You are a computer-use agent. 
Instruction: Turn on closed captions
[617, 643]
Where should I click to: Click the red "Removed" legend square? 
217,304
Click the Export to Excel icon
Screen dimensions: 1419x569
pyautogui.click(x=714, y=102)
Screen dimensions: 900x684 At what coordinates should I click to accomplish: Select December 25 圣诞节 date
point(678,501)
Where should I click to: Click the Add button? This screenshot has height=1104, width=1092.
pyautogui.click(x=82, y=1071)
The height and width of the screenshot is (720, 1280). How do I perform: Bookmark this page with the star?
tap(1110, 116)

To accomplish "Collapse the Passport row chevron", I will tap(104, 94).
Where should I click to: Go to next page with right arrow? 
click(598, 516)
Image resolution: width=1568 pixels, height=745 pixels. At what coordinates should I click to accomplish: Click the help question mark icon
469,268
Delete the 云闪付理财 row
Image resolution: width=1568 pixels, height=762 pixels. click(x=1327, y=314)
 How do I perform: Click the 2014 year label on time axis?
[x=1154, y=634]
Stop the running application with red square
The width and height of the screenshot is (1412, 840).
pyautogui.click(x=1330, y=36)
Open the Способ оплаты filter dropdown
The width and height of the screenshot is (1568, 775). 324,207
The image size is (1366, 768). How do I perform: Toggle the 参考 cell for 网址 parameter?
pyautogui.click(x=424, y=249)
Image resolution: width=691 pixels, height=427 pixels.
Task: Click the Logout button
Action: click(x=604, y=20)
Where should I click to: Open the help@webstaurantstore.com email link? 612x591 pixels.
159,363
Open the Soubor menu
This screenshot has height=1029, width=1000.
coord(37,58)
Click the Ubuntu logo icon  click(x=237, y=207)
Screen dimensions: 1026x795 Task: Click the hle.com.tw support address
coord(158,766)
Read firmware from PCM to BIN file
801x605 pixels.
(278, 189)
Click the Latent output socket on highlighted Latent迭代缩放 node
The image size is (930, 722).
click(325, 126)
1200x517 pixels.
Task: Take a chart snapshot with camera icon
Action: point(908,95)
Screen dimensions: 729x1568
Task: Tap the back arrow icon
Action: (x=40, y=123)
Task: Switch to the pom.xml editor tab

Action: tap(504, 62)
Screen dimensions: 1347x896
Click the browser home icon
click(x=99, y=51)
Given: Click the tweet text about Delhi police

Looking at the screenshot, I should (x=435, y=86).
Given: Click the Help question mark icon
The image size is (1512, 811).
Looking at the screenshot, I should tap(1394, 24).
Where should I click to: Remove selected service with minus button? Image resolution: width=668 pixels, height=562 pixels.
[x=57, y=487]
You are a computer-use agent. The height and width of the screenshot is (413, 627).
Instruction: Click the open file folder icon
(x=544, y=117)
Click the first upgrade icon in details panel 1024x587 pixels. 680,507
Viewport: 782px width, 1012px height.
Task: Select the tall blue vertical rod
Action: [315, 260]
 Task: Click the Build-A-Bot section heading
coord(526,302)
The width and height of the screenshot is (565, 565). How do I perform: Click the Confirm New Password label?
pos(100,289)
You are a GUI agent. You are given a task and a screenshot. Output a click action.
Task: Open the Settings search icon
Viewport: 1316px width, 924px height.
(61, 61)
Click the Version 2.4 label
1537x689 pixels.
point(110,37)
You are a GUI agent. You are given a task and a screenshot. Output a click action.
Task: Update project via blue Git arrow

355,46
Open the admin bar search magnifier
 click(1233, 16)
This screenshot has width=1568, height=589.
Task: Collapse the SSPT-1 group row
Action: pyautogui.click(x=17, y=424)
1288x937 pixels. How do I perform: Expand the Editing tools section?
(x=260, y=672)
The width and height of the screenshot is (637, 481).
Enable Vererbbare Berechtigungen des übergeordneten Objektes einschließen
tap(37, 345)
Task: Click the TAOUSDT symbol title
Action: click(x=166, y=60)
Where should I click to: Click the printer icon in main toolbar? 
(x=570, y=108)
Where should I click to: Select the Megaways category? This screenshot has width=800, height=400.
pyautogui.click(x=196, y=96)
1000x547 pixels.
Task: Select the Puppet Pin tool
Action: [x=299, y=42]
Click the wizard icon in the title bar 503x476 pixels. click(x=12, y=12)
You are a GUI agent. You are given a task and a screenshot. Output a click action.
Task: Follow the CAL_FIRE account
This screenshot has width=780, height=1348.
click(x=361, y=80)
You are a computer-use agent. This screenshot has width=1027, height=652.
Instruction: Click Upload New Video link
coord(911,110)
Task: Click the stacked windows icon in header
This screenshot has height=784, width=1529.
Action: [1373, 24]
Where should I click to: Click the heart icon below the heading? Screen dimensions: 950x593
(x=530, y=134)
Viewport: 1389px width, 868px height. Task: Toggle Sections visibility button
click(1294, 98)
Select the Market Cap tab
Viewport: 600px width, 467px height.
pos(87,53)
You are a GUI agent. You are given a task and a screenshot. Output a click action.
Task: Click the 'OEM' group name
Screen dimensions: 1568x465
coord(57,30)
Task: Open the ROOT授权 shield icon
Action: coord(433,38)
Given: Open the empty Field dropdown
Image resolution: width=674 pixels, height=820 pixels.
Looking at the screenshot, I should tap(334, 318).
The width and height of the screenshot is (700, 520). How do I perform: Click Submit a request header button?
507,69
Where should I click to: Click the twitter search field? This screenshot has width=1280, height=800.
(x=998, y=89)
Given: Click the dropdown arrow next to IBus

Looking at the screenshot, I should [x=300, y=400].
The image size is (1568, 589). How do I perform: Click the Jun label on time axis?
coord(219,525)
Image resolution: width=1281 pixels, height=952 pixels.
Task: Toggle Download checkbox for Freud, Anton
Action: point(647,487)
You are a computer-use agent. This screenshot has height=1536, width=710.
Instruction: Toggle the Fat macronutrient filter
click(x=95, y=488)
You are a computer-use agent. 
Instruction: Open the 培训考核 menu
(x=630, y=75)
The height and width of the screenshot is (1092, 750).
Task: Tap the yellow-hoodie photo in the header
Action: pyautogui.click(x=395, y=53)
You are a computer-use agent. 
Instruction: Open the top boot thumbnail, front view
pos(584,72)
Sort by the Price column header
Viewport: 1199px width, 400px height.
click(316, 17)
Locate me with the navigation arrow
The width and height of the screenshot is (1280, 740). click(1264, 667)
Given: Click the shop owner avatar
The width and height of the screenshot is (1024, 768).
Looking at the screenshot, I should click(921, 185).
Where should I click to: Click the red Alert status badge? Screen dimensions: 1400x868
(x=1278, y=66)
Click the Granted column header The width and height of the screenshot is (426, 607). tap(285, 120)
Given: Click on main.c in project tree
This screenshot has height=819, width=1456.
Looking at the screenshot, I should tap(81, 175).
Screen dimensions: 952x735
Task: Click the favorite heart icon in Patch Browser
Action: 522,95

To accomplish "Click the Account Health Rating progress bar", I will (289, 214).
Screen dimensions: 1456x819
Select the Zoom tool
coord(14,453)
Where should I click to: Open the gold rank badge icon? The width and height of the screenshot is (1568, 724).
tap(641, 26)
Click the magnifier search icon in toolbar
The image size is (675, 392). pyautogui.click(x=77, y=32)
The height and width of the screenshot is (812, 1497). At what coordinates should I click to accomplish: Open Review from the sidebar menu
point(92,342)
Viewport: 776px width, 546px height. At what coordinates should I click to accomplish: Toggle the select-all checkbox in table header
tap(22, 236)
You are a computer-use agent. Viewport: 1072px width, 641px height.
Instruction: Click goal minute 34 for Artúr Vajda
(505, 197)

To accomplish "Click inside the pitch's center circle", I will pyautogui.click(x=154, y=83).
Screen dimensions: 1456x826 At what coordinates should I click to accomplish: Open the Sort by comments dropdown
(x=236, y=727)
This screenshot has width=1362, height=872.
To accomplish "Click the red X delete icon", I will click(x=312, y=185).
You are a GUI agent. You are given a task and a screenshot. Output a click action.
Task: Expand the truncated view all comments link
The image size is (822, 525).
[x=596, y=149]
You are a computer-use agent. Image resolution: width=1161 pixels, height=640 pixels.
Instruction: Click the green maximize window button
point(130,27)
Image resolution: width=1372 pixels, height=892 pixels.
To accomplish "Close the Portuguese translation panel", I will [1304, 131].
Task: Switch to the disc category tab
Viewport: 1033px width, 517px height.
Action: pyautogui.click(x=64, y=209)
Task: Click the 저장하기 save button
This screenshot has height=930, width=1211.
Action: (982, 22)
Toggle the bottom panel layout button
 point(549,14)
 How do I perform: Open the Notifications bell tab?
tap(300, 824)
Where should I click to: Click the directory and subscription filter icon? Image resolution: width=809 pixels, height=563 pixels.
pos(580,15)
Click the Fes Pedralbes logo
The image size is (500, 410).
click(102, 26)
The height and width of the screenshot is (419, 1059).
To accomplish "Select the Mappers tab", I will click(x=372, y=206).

• • • •

TASK INSTRUCTIONS:
Copy out everything in the listing from the line containing "Given: Click on main.c in project tree" down to the line containing "point(92,342)", substituting "magnifying glass" for "magnifier" and leaving all else unchanged.

REPLY TO THE TASK:
Given: Click on main.c in project tree
This screenshot has height=819, width=1456.
Looking at the screenshot, I should tap(81, 175).
Screen dimensions: 952x735
Task: Click the favorite heart icon in Patch Browser
Action: 522,95

To accomplish "Click the Account Health Rating progress bar", I will (289, 214).
Screen dimensions: 1456x819
Select the Zoom tool
coord(14,453)
Where should I click to: Open the gold rank badge icon? The width and height of the screenshot is (1568, 724).
tap(641, 26)
Click the magnifying glass search icon in toolbar
The image size is (675, 392). pyautogui.click(x=77, y=32)
The height and width of the screenshot is (812, 1497). At what coordinates should I click to accomplish: Open Review from the sidebar menu
point(92,342)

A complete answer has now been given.